Set exercise 1: Please repeat the compactness question word for word from "2. If I try" to "contains $K_2$ (2).".
Set exercise 2: Go on with the forum question on the compactness of [1,2] and [1,2), picking up right after its final sentence.

Quoted text:
---+---

Compactness of [1,2] and [1,2).

Question

This is the definition I use for compactness: Let $X$ be a topological space. We say that $K \subset X$ is a compact set if:

1. $K$ is not empty
2. For any arbitrary open sets $U_i \subset X_{i∈I}$ whose union contains $K$, one can find a finite number of these open sets such that their union contains $K$

I want to demonstrate that $K_1 = [1,2]$ is compact and $K_2 = [1,2)$ is not, being $X=\mathbb{R}$ equipped with the usual topology.

For both cases I start saying that the space of all open covers $S_i$ exists for each $K_i$. Then I build a set $U_i = (0,2 - 1/i), i > 0$ and build a collection of sets $A_n = \{ U_i \mid 1 \le i \le n \}$

• For $K_2$, I recognize that:
  1. For any $x \in K_2$, I can always find a collection (of sets) $A_N$ such that the union of its members $U_i$ contains such $x$, so basically $K_2 \subset\bigcup U_i \in S_2$ .
  2. If I try to join a finite amount of $U_i$, say up to $i = M$, I can find a $x \in K_2$ such that $x \notin \bigcup_{i=1}^{M} U_i$.
  3. Then, I have found a collection of open sets whose union contains $K_2$ (1) but it is impossible to find a finite collection of those sets whose union still contains $K_2$ (2).

---+---

Collected data:
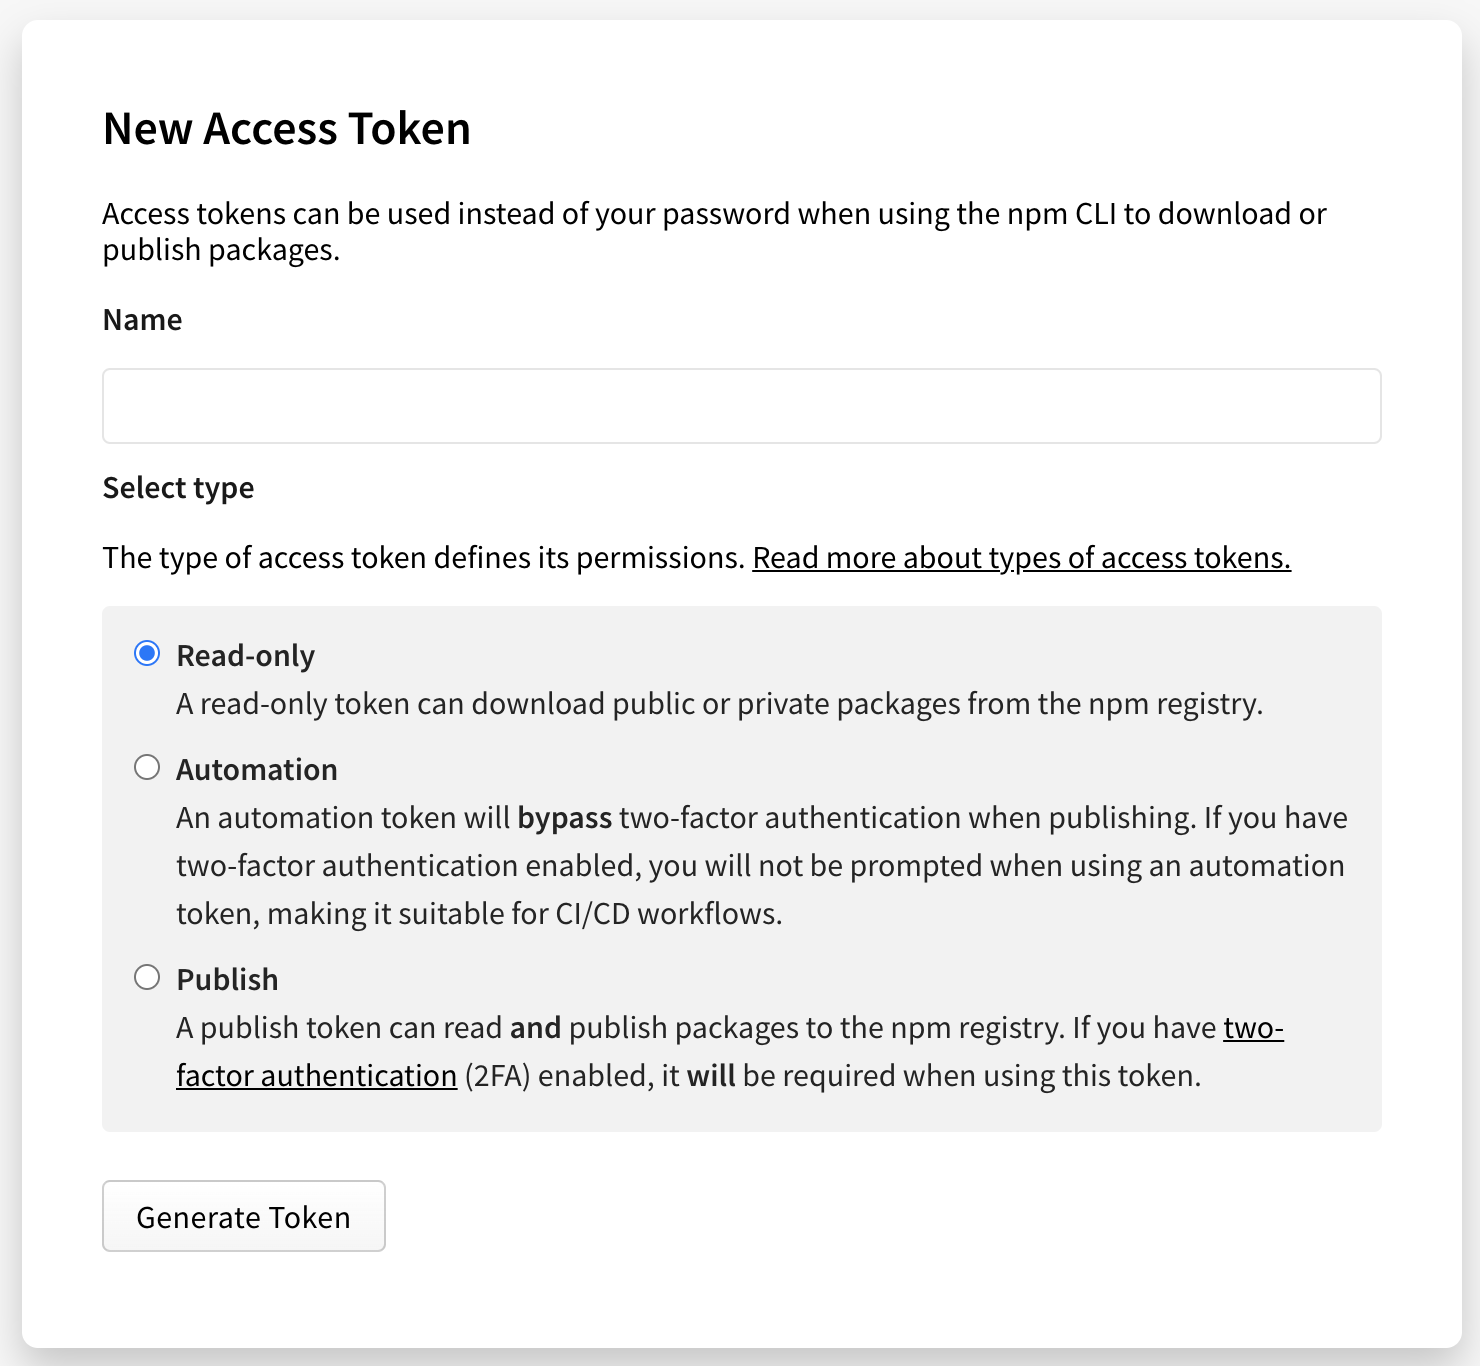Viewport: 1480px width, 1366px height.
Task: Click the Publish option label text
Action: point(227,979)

---+---

Task answer 1:
2. If I try to join a finite amount of $U_i$, say up to $i = M$, I can find a $x \in K_2$ such that $x \notin \bigcup_{i=1}^{M} U_i$.
  3. Then, I have found a collection of open sets whose union contains $K_2$ (1) but it is impossible to find a finite collection of those sets whose union still contains $K_2$ (2).

Task answer 2:
• For $K_1$, I recognize that I can find $x$ such that I would never find it on any $A_n$, this is $x=2$. If I build the collection of open sets $A'_i = \{U_i ,B_\epsilon(2) \mid i > 1\}$, where $B_\epsilon(1), \epsilon > 0$ is a (open) ball around $2$ of radius $\epsilon$.
  1. First I show that it is possible to cover $K_1$. For any $x \in K_1$, if $x = 2$, then $x\in B_\epsilon (2) \subset A'_i$ for any $A_i$. If $1 \le x < 2$ one can always find a collection (of sets) $A_N$ such that their union of its member $U_i$ contains such $x$, so, for any $x \in K_1$, it's possible to find a collection (of sets) $A'_N$ whose union of its members contains $K_1$: \begin{eqnarray} K_1 \subset \left(\bigcup U_i \right) \cup B_\epsilon \in S_1, \text{for any $\epsilon$} \end{eqnarray}
  2. Now we prove that it is not necessary to have all $U_i$. Given $M$, and $x \in K_1$, one can find a $x \notin \bigcup_{i=1} ^ M U_i$ and for any $x \notin \bigcup_{i=1}^M U_i$ there is a $B_\epsilon (2)$ such that $x \in B_\epsilon (2)$ for some $\epsilon \ge d$. Basically, I can find a finite collection of open set $A'_N =\{A_N, B_d(2)\}$ whose union of its memebers contains $x$
  3. We've shown that for any arbitrary collection of open sets (is this really arbitrary?) such that their union contains $K_1$, it is possible to find a finite collection of those open sets such that their union still contains $K$.

I want to know if there are mistakes, specially in the case for $K_1$.

Answer 1

Your proof that $K_2$ isn't compact is correct. But your proof of the fact that $K_1$ is compact isn't, because you did not start with an arbitrary family of open sets.

Answer 2

The idea for $K_2$ is right, but you should improve the presentation.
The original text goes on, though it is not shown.